La favola sbagliata

Un re senza corona e senza scorta. Povero Napolitano. Per la cerimonia del giuramento bis ha rinunciato al sontuoso accompagnamento dei corazzieri a cavallo e si accontentato di quelli a piedi in numero ridotto. E a pure detto no alla mitica passeggiata sulla Lacia Flaminia scoperta, l’auto che viaggia solo una volta ogni elezione di presidente dal Parlamento al Quirinale e invece se ne resterà ferma fino al prossimo inquilino del Colle.
Stranezze di un’elezione unica da quando l’Italia è diventata Repubblica. Nel campionario va anche assegnato il caso del povero Stefano Rodotà. Premesso che si tratta di una figura di tutto rispetto e dal profilo più che adeguato per ambire alla massima carica dello Stato. Stupisce caso mai l’accanimento dei pentastellati nell’accreditarlo come una scintillante novità nel panorama politico. Rodotà, come hanno sottolineato in molti, è in pista dagli anni ’70 come militante radicale ed è stato eletto per la prima volta alla Camera come indipendente nelle liste del Pci 35 anni fa.
Tanto per fare paragoni. Il povero Franco Marini, etichettato come il vecchio che avanza, è entrato in Parlamento nel 1992, l’anno in cui Rodotà, in veste di presidente della Camera, sostituirà OscarLuigi Scalfaro nello scrutinio delle ultime schede per l’elezione di quest’ultimo al Colle. Si vede però che basta il soffio magico di Beppe Grillo per restituire una verginità politica.

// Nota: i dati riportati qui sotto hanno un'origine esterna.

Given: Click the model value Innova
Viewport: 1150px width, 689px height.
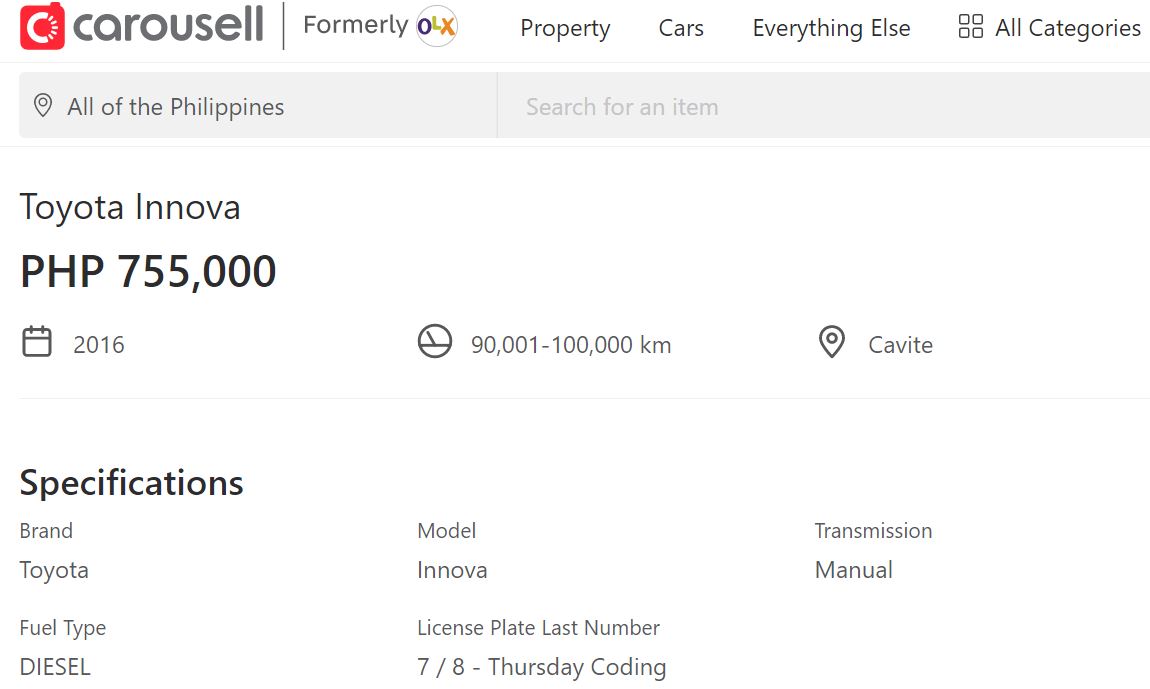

Se l’ex comico e Casaleggio avessero deciso di sostenere Romano Prodi (e magari l’avrebbero anche fatto se il Pd non l’avesse candidato), lo scafato Professore si sarebbe trasformato in un fresco e dotato scolaretto della politica.
Allora viene il dubbio: avremo mica sbagliato favola? Qui più che il Grillo parlante sembra che ci sia la Fata di Cenerentola: quella che trasforma zucche in carrozze.